— В этом есть и моя вина, садись, Верона.

Но я почему-то тут же схватила его за плечо.

— Что ж ты — стоя поедешь?

— Да поди не развалюсь, — усмехнулся Яровой.

— И будешь пыхтеть над душой целых два часа? — почему-то сердилась я. Ненавижу, когда что-то выходит из-под контроля.

— Значит, лучше, чтобы ты пыхтела надо мной? — не отступал Никита.

Даня, почувствовав, что, как в старые добрые времена, запахло жареным, предложил:

— Азарова, садись с нами.

— С вами? Глупости!

— Почему? — удивился Третьяков. — На том ряду сидят втроем. И еще в начале автобуса.

— Ехать в тесноте? Я лучше к девчонкам каким-нибудь сяду.

— Так ты к Никитосу на колени!

— Ага! Еще чего!

Я уже хотела отправиться вперед к водителю, чтобы сообщить об отсутствии свободных мест, но тут автобус чихнул, передняя дверь плавно закрылась, и мы тронулись. От неожиданности я потеряла равновесие, но Никита успел схватить меня за запястье и потянуть на себя. Сама не поняла, как все-таки оказалась у Ярового на коленях.
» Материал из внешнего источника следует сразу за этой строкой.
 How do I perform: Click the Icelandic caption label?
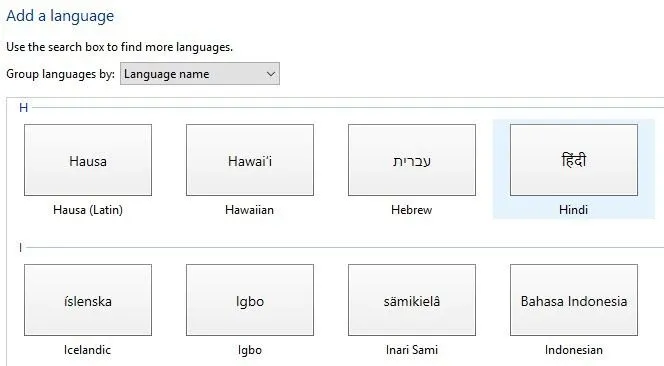pyautogui.click(x=87, y=350)
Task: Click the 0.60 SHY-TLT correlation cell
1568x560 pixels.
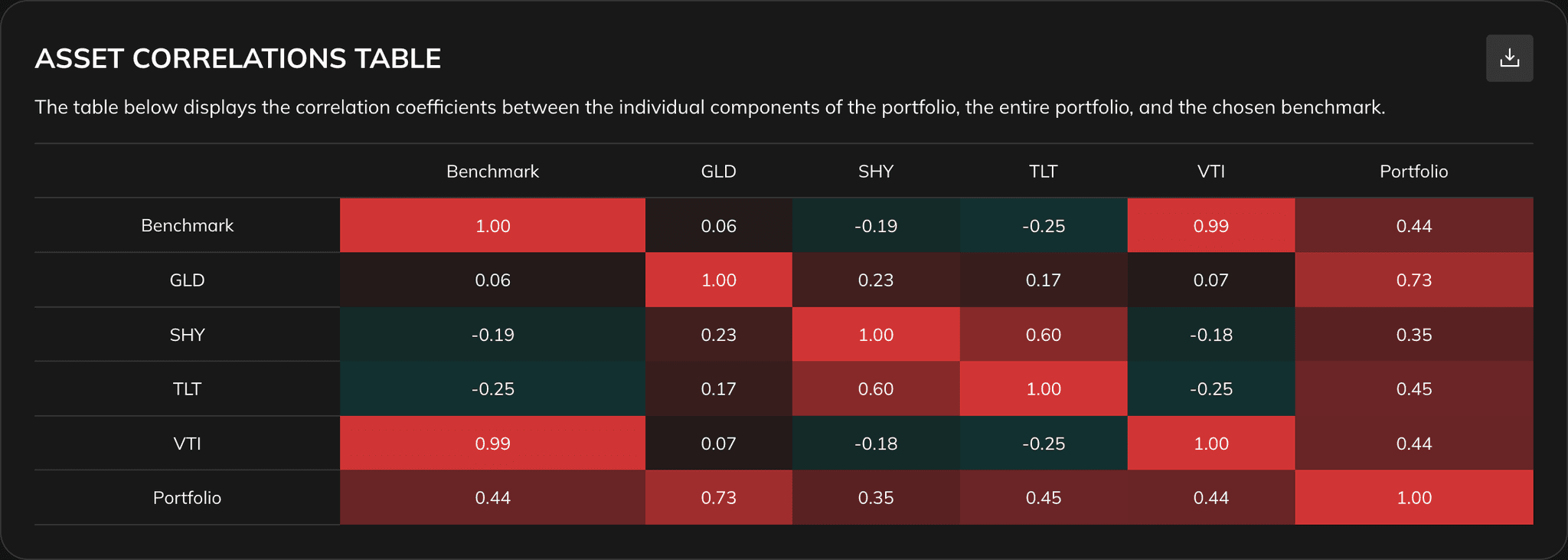Action: coord(1044,335)
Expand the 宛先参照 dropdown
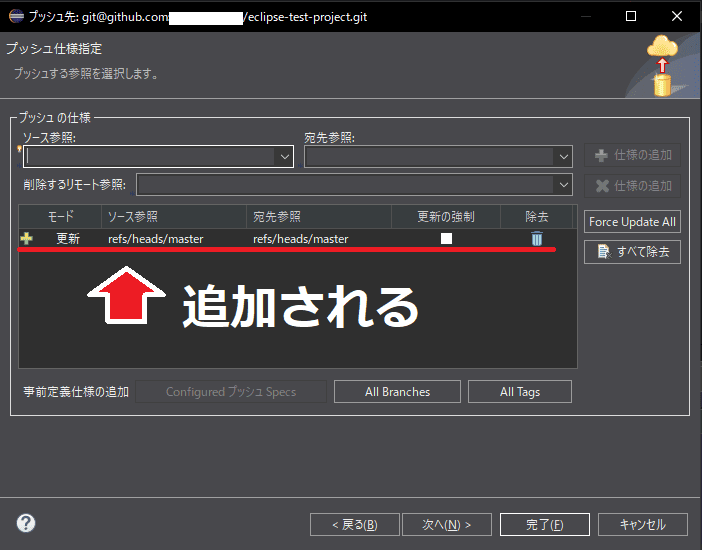Image resolution: width=702 pixels, height=550 pixels. click(563, 157)
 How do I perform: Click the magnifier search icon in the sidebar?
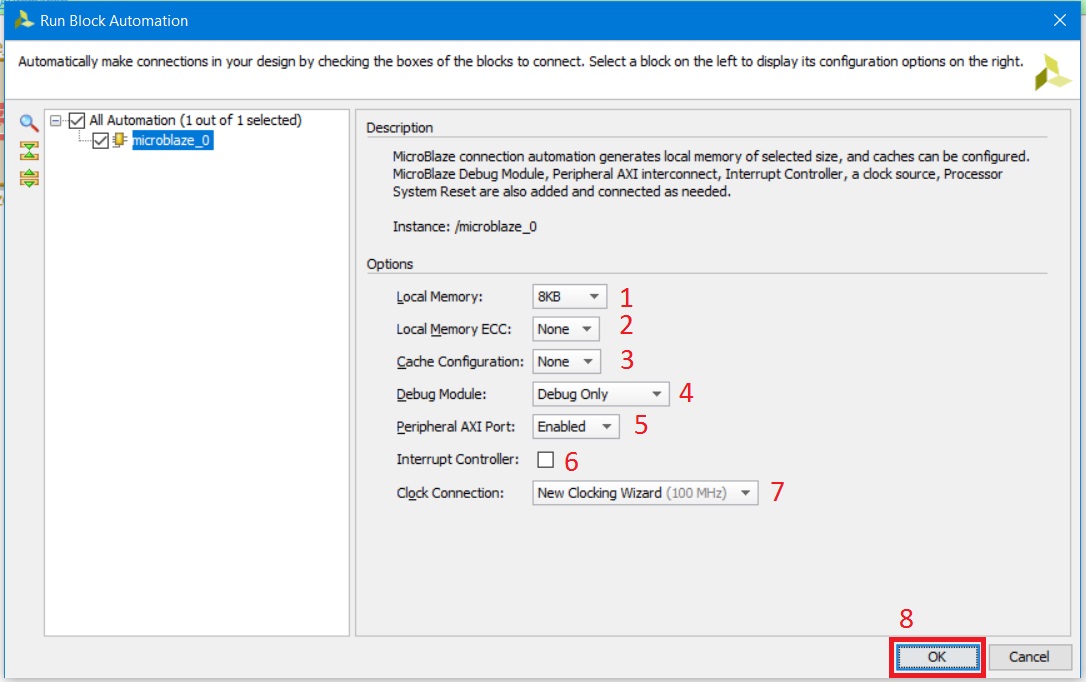[29, 123]
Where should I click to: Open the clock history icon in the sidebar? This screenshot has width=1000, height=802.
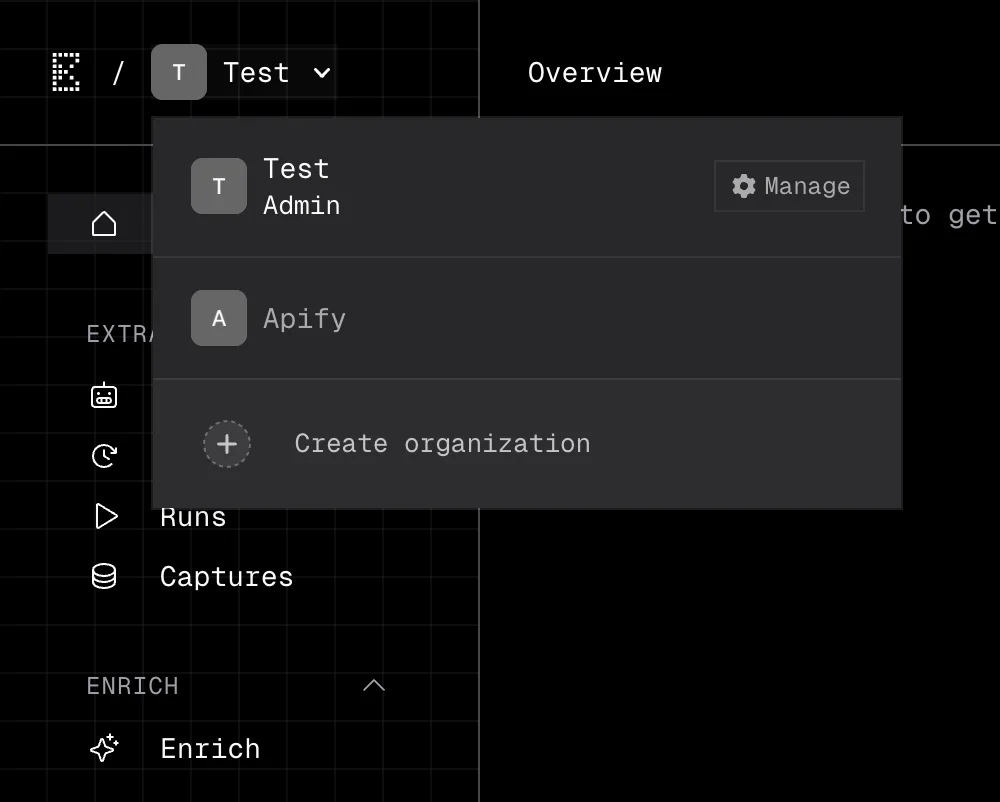tap(103, 456)
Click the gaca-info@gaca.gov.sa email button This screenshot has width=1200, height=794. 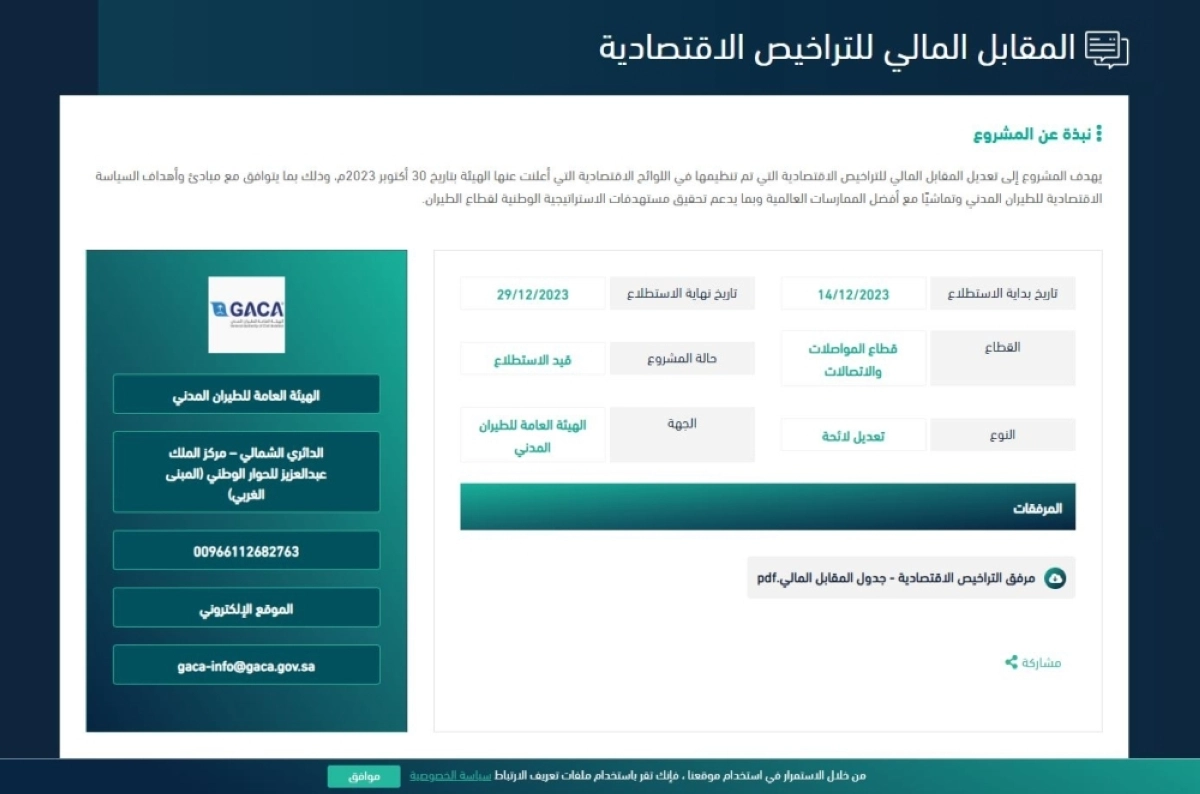click(245, 664)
— Удобно? — прошептал Никита над самым ухом.

— Угу, — отозвалась я, почему-то жутко смутившись.

Даня, глядя на нас, усмехнулся и отвернулся к окну. Наверняка пару лет назад эта ситуация не вызвала бы такого смятения. Раньше, когда были совсем мелкими, даже засыпали в одной постели под мультики. Но за эти два года, что мы не общались, Никита внезапно будто стал чужим, незнакомым и непривычно взрослым.

Даня оторвался от окна и снова повернулся к нам. За его темноволосой шевелюрой мелькали светлые высотки.

— Азарова, во сколько отбой в твоем лагере?

— Это не мой лагерь, — нахмурилась я. — И понятия не имею. Может, в десять?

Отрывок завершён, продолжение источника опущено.